==== EXTRACTED TEXT ====
City of Davenport v. Three-Fifths of an Acre of Land

Decision Date27 February 1958
Docket NumberNo. 12153.,12153.
Citation252 F.2d 354
PartiesCITY OF DAVENPORT, a municipal corporation of the State of Iowa, and Davenport Bridge Commission, a police body corporate and politic of the State of Iowa, Plaintiffs-Appellees, v. THREE-FIFTHS OF AN ACRE OF LAND, MORE OR LESS, LOCATED IN THE CITY OF MOLINE, ROCK ISLAND COUNTY, Illinois, City of Moline, a municipal corporation of the State of Illinois, and Unknown Owners, Defendants, City of Moline, a municipal corporation of the State of Illinois, Appellant.
CourtU.S. Court of Appeals — Seventh Circuit

Thomas A. Matthews, Chicago, Ill., John R. Coryn, Moline, Ill., Byron S. Matthews, Chicago, Ill., for defendant-appellant.

Donald H. Sitz, Davenport, Iowa, Robert G. Graham, Moline, Ill., Charles

D. Waterman, Davenport, Iowa, for plaintiffs-appellees, Graham, Califf & Harper, Moline, Ill., Lane & Waterman, Davenport, Iowa, of counsel.

Before FINNEGAN, SCHNACKENBERG and PARKINSON, Circuit Judges.

FINNEGAN, Circuit Judge.

Congress, through a specific Act,1 conferred the power of eminent domain on the City of Davenport, an Iowa municipal corporation, and on the Davenport Bridge Commission, a police body corporate, State of Iowa, plaintiff, to acquire land in connection with the enlargement and reconstruction of the Iowa-Illinois Memorial Bridge spanning the Mississippi River. Resisting plaintiffs' action filed under Rule 71A, Federal Rules of Civil Procedure, 28 U.S.C., for the acquisition of four parcels2 of land aggregating approximately three-fifths of an acre in area, the City of Moline, Illinois, defendant, and holder of titles to these parcels, would bar this project by relying, inter alia, on an erroneous interpretation of the Eleventh Amendment to the Constitution. To buttress its position defendant adds a theory that streets and lands owned by an Illinois city are held in trust for the people of the entire state and therefore such parcels are invulnerable to condemnation, under Illinois law, in a federal district court. Defendant would lead us to such result by its assertion that the proceeding is, in essence, a suit against the State of Illinois. But, "The fact that land is owned by a state is no barrier to its condemnation by the United States." State of Oklahoma ex rel. Phillips v. Guy F. Atkinson Co., 1941, 313 U.S. 508, 534, 61 S.Ct. 1050, 1064, 85 L.Ed. 1487; United States v. Carmack, 1946, 329 U.S. 230, 67 S.Ct. 252, 91 L.Ed. 209; United States v. State of South Dakota, 8 Cir., 1954, 212 F.2d 14; State of Missouri ex rel. and to Use of Camden County, Mo. v. Union Electric Light & Power Co., D.C.1930, 42 F.2d 692.
==== RECORDS ====
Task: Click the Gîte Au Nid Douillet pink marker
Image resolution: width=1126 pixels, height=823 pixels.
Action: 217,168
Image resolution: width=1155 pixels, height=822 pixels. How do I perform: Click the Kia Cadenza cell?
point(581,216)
====
# COMPLETE THE FOLLOWING
1. Name every court case that the Davenport bridge condemnation opinion cites after the quoted sentence about state-owned land, giving each case name alone.
2. Carry the Davenport bridge condemnation opinion forward, writing the next passage after its last sentence.

# OUTPUTS FOR THE TASKS
1.
- State of Oklahoma ex rel. Phillips v. Guy F. Atkinson Co.
- United States v. Carmack
- United States v. State of South Dakota
- State of Missouri ex rel. and to Use of Camden County, Mo. v. Union Electric Light & Power Co.

2.
Moline failed to file an answer under Rule 71A and instead, interposed its motion to dismiss the complaint and, this pleading, in turn was followed up by plaintiffs' motions for summary judgment. Concluding there was no genuine issue as to any material fact on the question of plaintiffs' power of eminent domain, the district judge correctly entered summary judgment for plaintiffs and, findings of fact and conclusions of law.

Some language lurking in Chicago Railway Co. v. City of Chicago, 1920, 292 Ill. 190, 126 N.E. 585, 588 written in the setting of a public utility rate controversy seemingly provides comfort for Moline. But in that Illinois case her Supreme Court was explaining that the City of Chicago, where the utilities' tracks were located, could not affect the exercise of the General Assembly's duty to the general public executed through the state Public Utility Commission, as it was then named, in the business of regulating fares. Indeed rate-making is traditionally a legislative function and the General Assembly cannot be ousted in the manner contended for in the Chicago case. Only by chop logic could the case be used to argue that the State of Illinois is the sovereign defendant in the condemnation proceedings before us.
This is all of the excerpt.